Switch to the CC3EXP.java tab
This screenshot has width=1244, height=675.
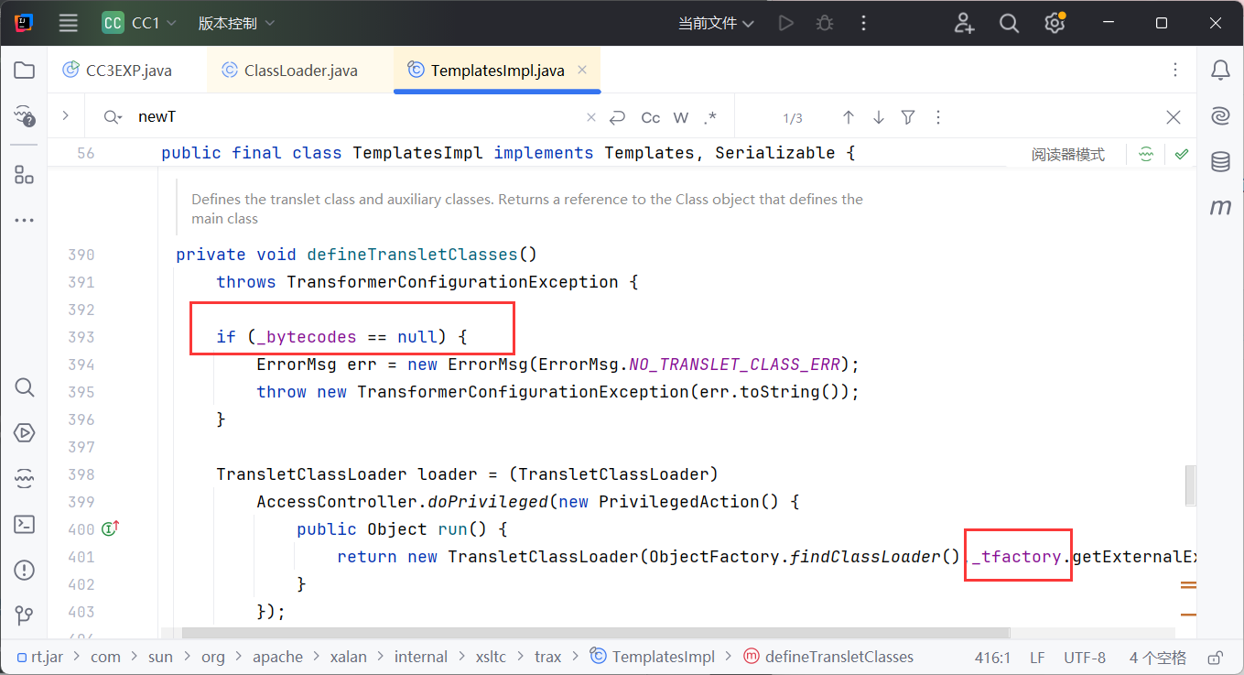click(128, 71)
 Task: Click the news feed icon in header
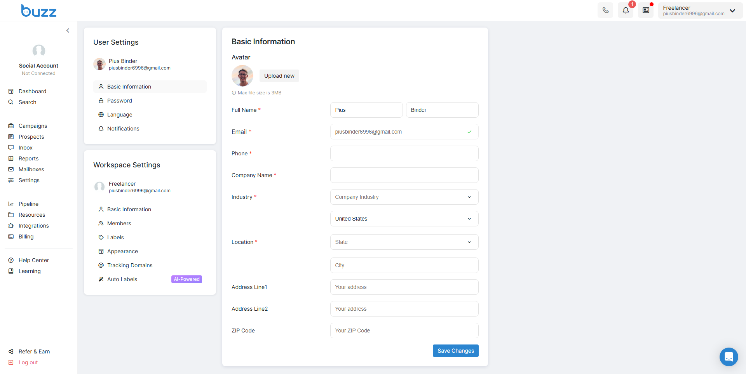click(x=646, y=10)
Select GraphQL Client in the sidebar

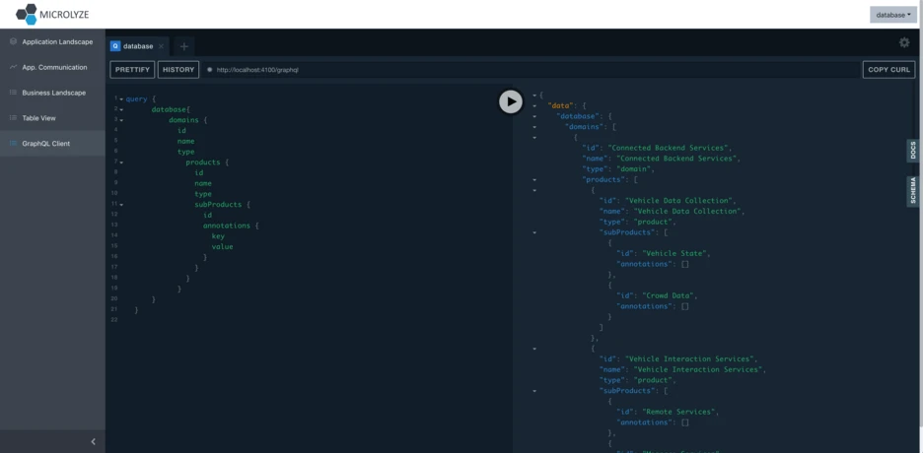pos(45,144)

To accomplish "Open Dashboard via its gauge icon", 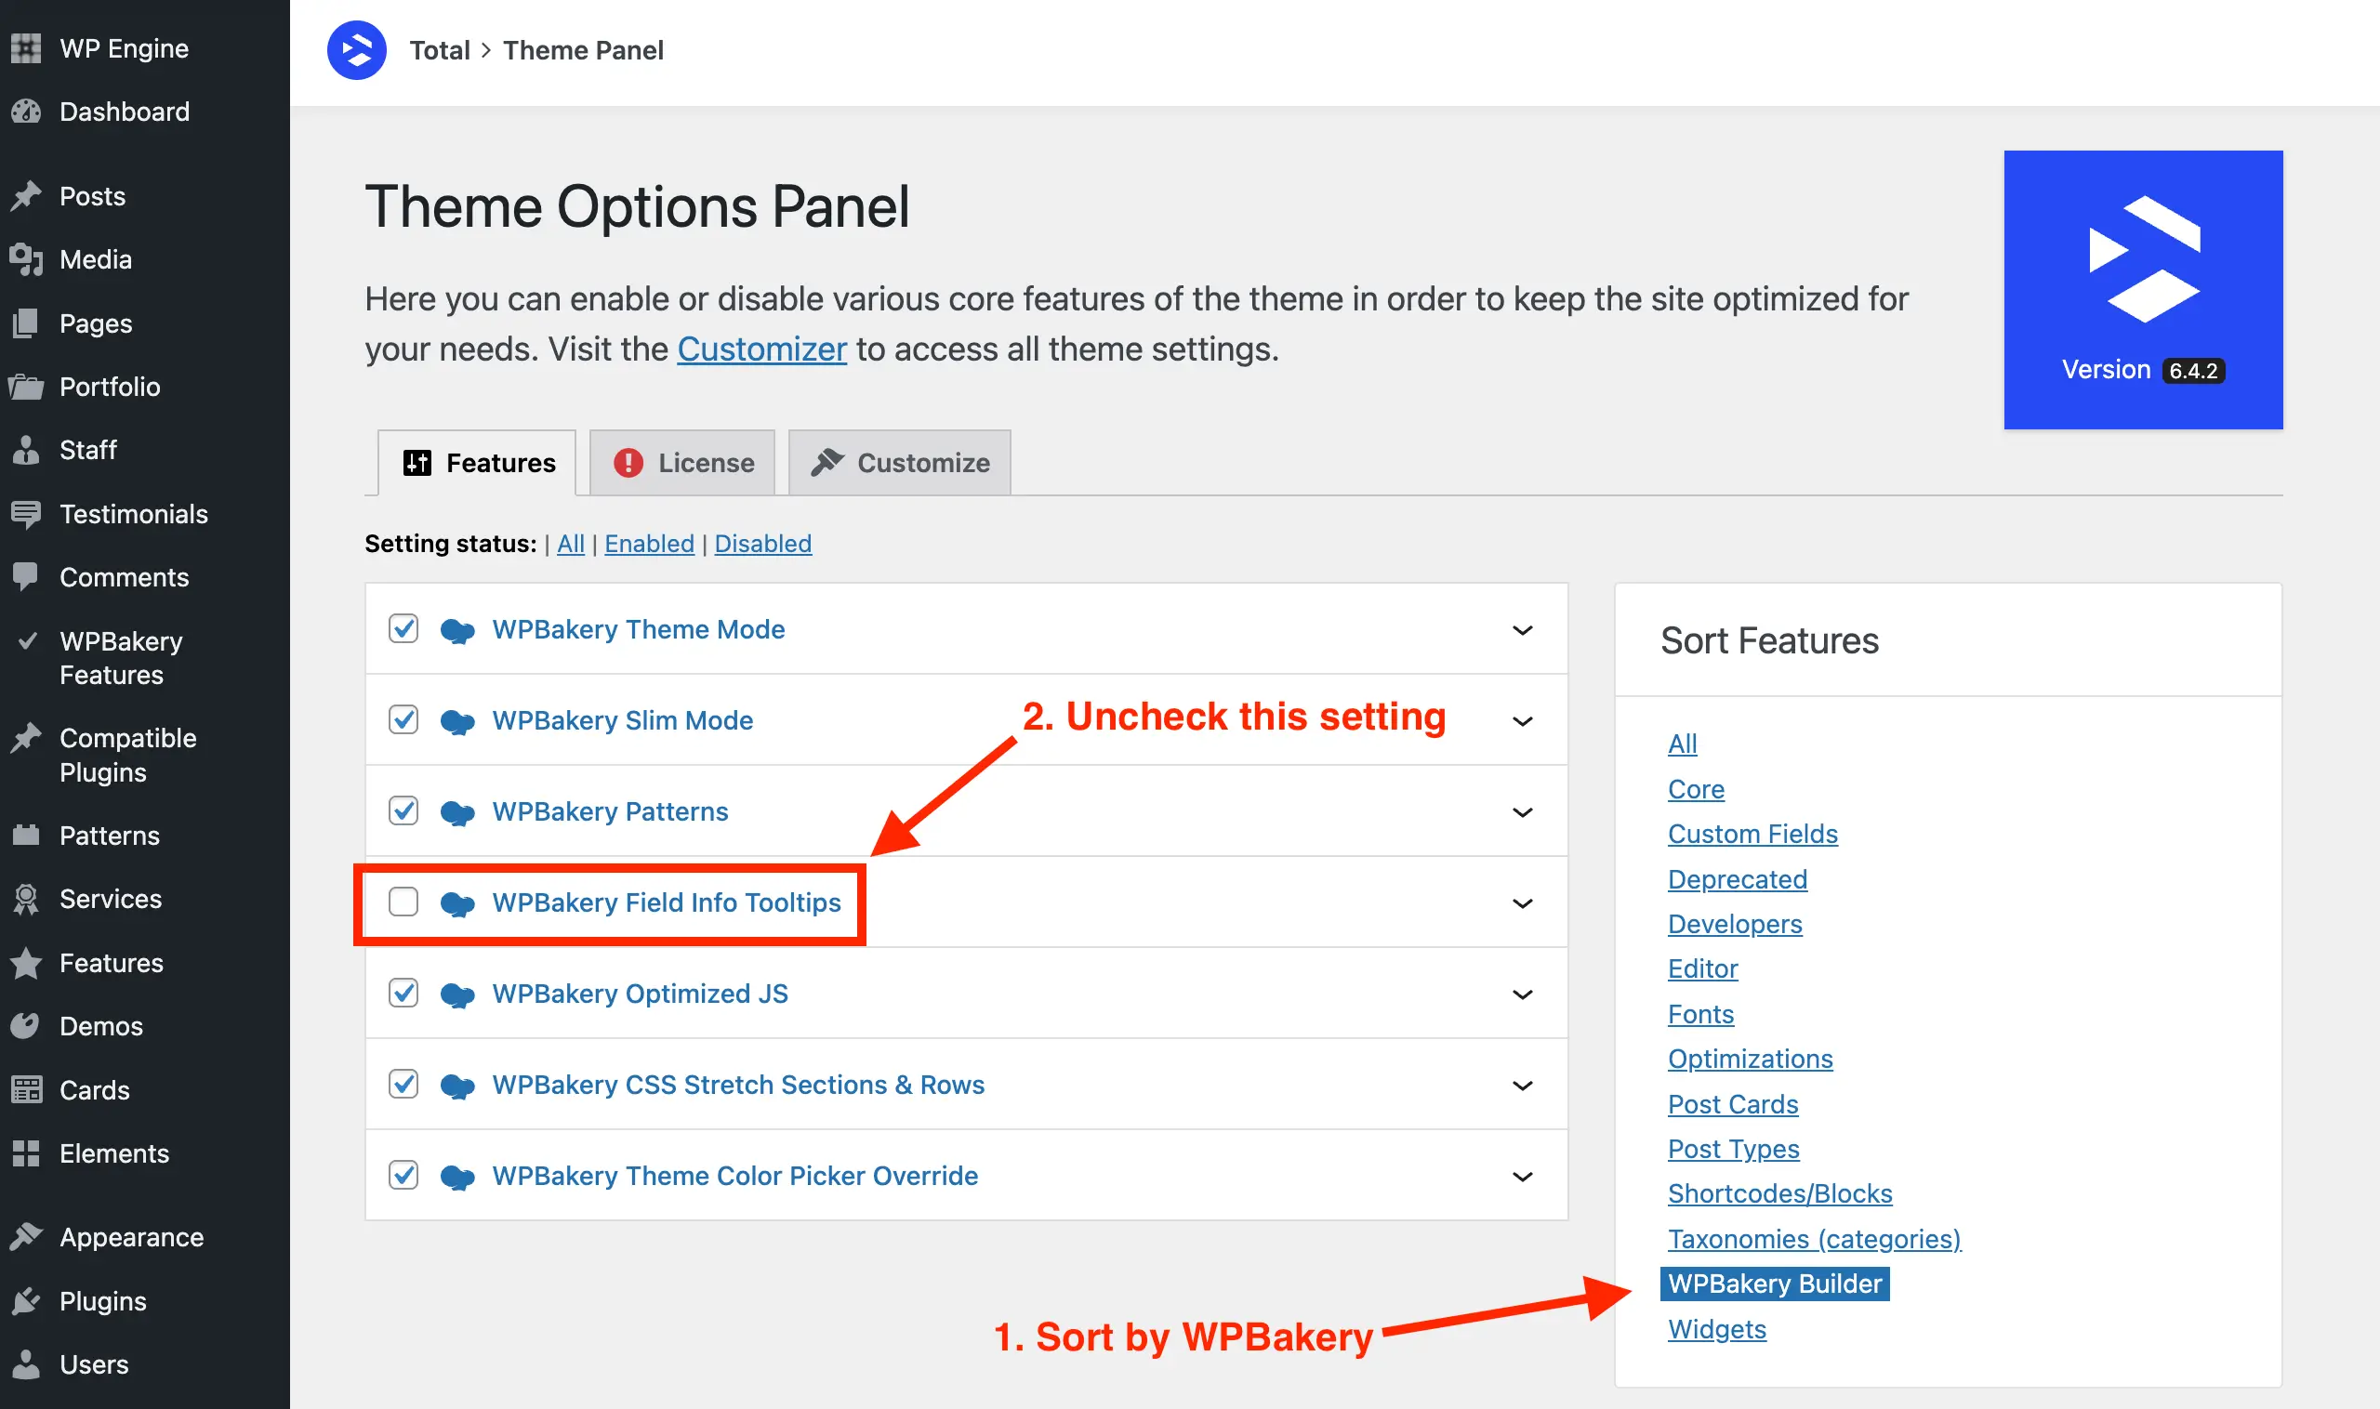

To be done: Reproduce the material above with every occurrence of "icon" substituted by "button" and everything else kept the same, omitting the pictures.

Answer to this exercise:
Switch to the CC3EXP.java tab
This screenshot has width=1244, height=675.
click(128, 71)
 Task: Click the news feed button in header
click(x=646, y=10)
Select GraphQL Client in the sidebar

pos(45,144)

To accomplish "Open Dashboard via its gauge button", 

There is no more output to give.